- **Article**
※ ※ ※
# Boot to x server



## kutkloon7 (Dec 15, 2015)

Hello, this is my first post! I have worked with Linux Mint before and I thought I'd give FreeBSD a try. So far, everything has been going quite well. In one day, I have most things set up as I want them. However, I still have to login at a terminal after boot. I already tried XDM, but I both don't like it and I can only log in as root, not as a user (the login screen doesn't indicate that the password is wrong but just flashes and shows up again: however, I'd rather not use a login manager if that is possible anyway, so this is not the topic).

I have found this thread but the last post doesn't help me: when I boot, I still get a login screen. I do get some unusual behavior: after the "login:" text, the screen goes black for a couple of seconds and then returns to terminal with a lot of yadayada that indicates that xserver started. It is the same text I get when I run startx and exit again BUT normally I get some text that indicates that xserver shutdown (error: xserver didnt respond or something like that). Also, when I try the suggestion from the other thread and then run startx, it works fine but when I logout I see 'X server already running on display :0' on the terminal.

So it seems that x server does run, but I can't see anything on the screen...
Anybody has an idea how you can log in reliably?
※ ※ ※
- **Entries shown**
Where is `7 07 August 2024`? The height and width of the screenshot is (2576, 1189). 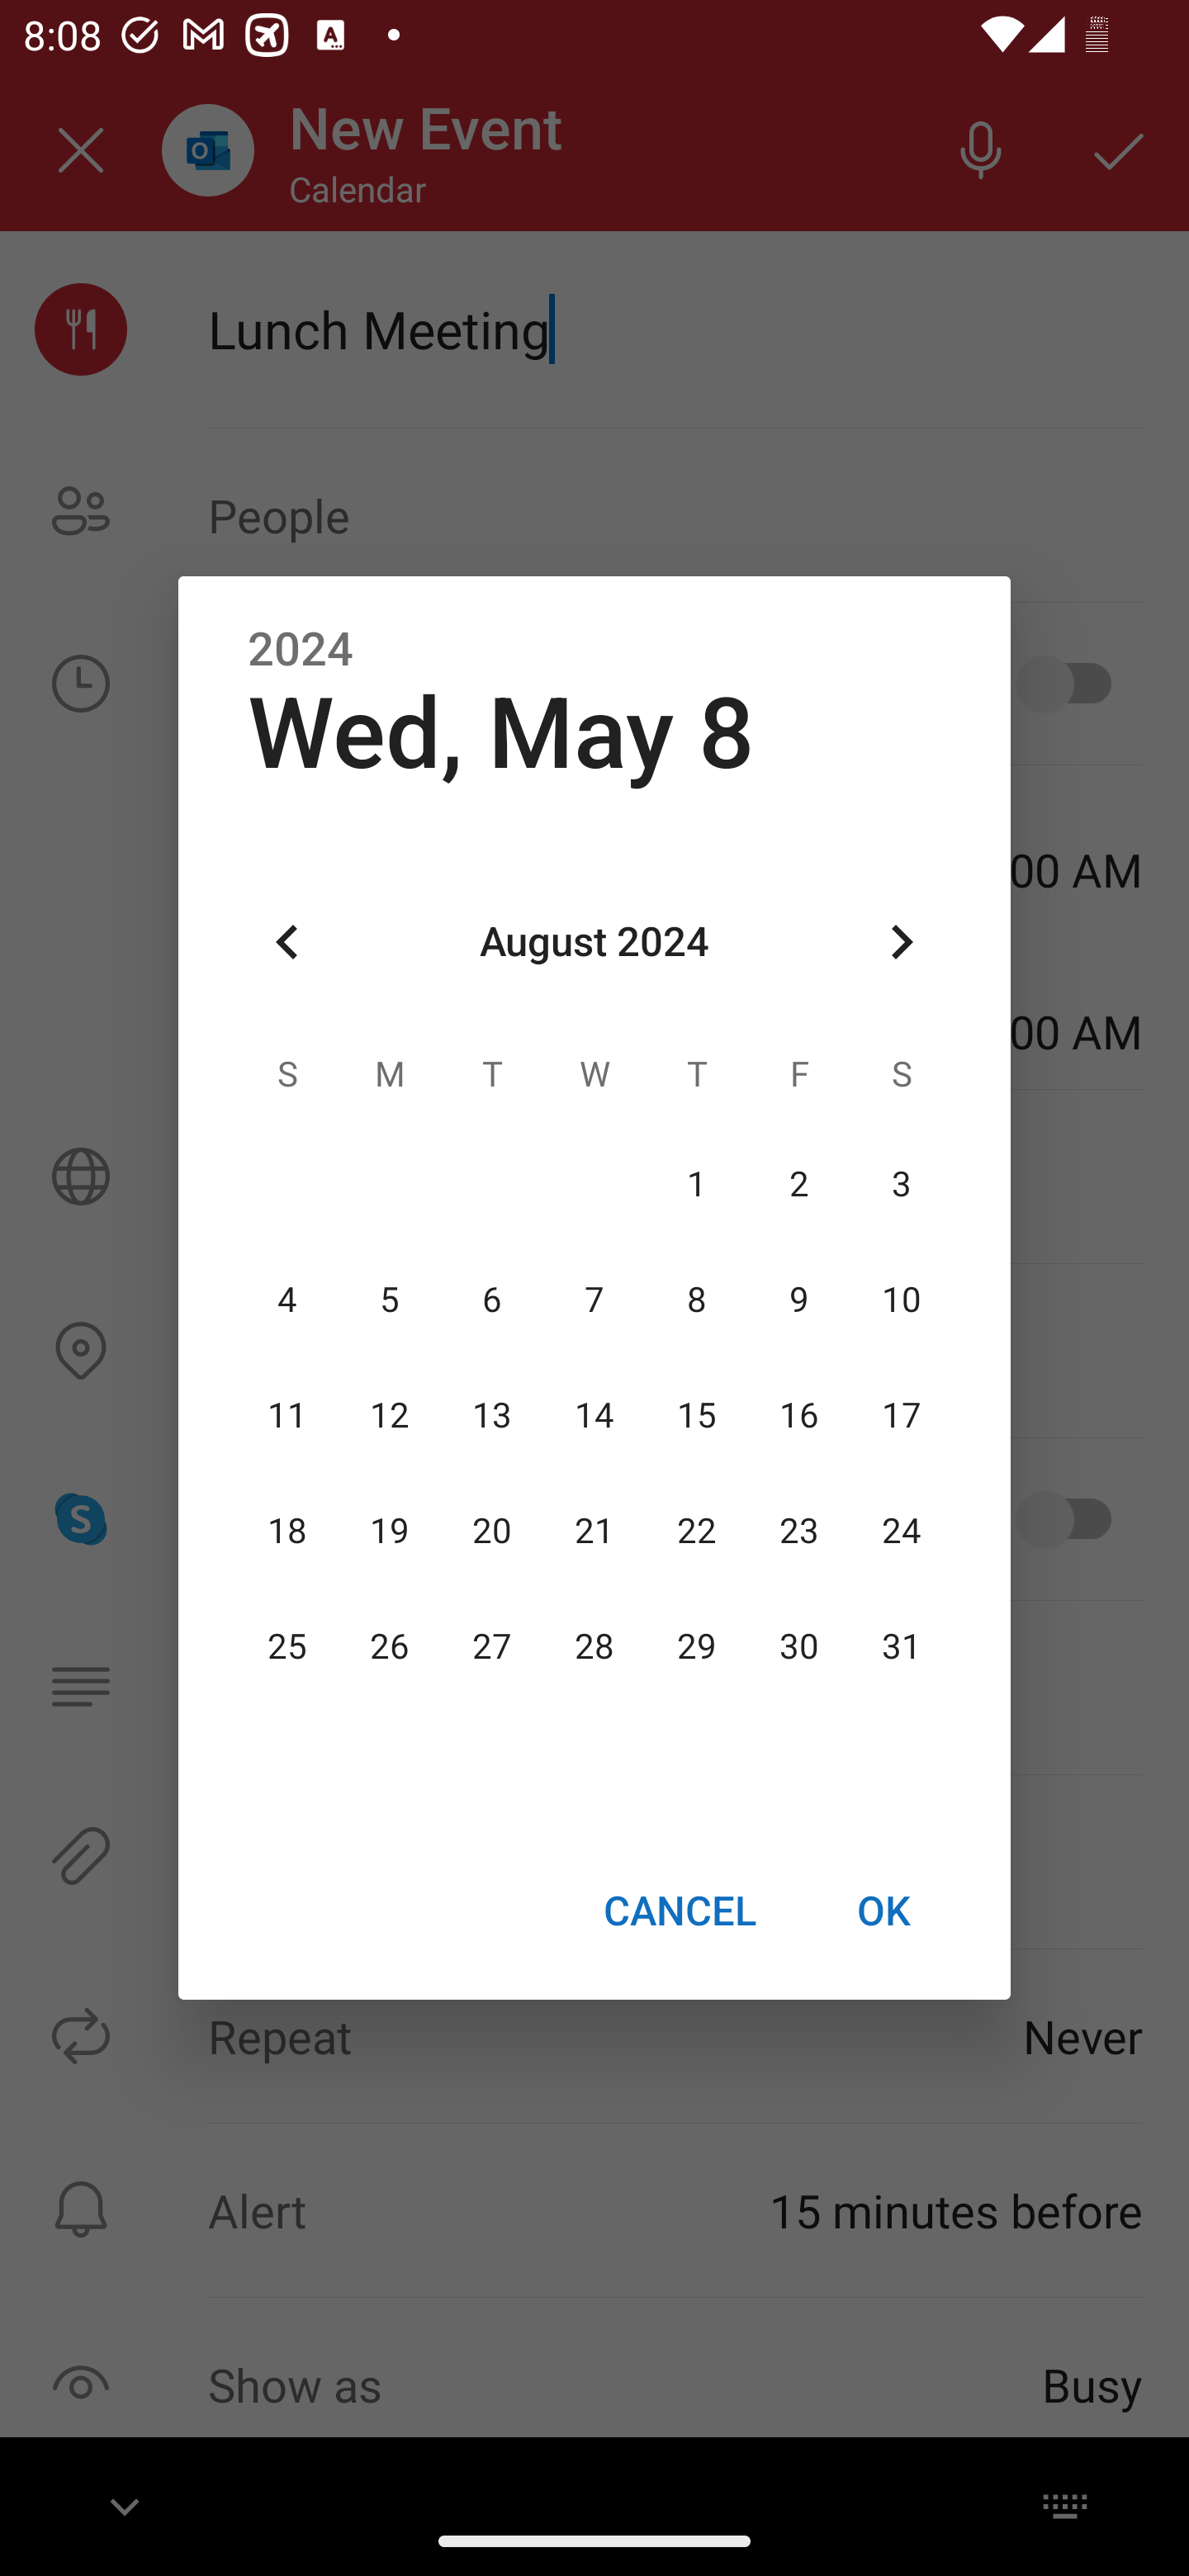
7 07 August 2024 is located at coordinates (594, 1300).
※ ※ ※
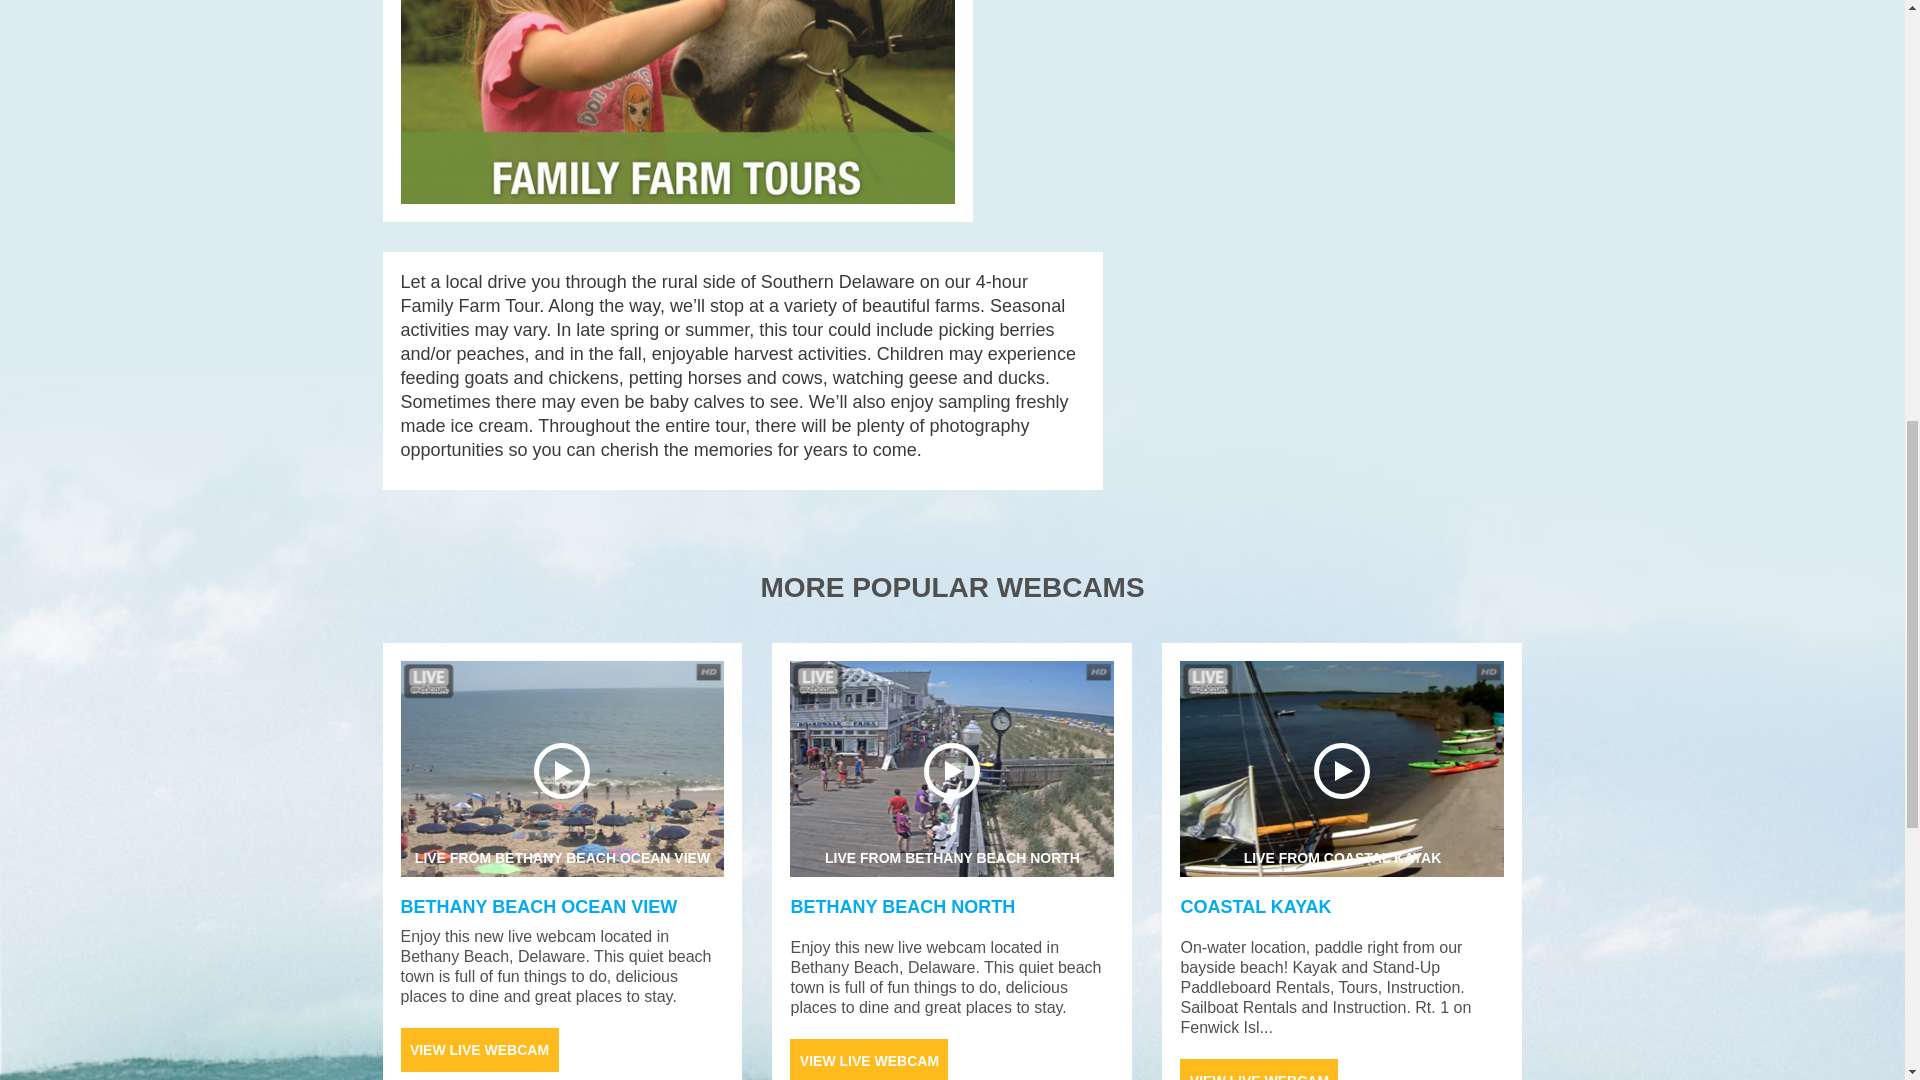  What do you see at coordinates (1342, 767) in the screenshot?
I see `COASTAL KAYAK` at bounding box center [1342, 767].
※ ※ ※
- **Work to do**
[a] In the forum post about booting FreeBSD to an X server, answer each question on its own line:
(i) Which operating system had the poster used before trying FreeBSD?
(ii) Which login manager did the poster already try?
(iii) What message appears on the terminal when the poster logs out after running startx?
[b] Could you carry on the forum post about booting FreeBSD to an X server from where it stops?

- **Expected responses**
[a]
(i) Linux Mint
(ii) XDM
(iii) 'X server already running on display :0'

[b]
BTW, I have xfce installed and exec startxfce4 in my .xinitrc file (which works fine: the xfce desktop starts when I run startx).


----------



## ondra_knezour (Dec 15, 2015)

kutkloon7 said:


> I do get some unusual behavior: after the "login:" text, the screen goes black for a couple of seconds and then returns to terminal with a lot of yadayada that indicates that xserver started.


It probably really started, try to switch to X console with AltKey+F9


----------



## kutkloon7 (Dec 15, 2015)

I think so too, but I don't see it. All other virtual terminals work and are empty, not nr 8 (it seems there is no terminal, which makes sense because I have 'off' in /etc/ttys for that terminal). It DOES work as I want when I just omit the ampersand in /etc/rc.local, but of course, there are processes that are not started because they are blocked...

In the meantime, I installed slim and I'm having trouble to get it to work as well


----------



## shepper (Dec 15, 2015)

kutkloon7 said:


> BTW, I have xfce installed and exec startxfce4 in my .xinitrc file (which works fine: the xfce desktop starts when I run startx).



I think both x11/slim  and  x11/xdm require an ~/.xsession.  More info here.


----------



## sidetone (Dec 15, 2015)

x11/xdm uses .xsession. x11/slim uses /usr/local/share/xsessions/*.desktop, but slim can also make use of .xsession.

.xinitrc only works from the command line.


----------



## SirDice (Dec 15, 2015)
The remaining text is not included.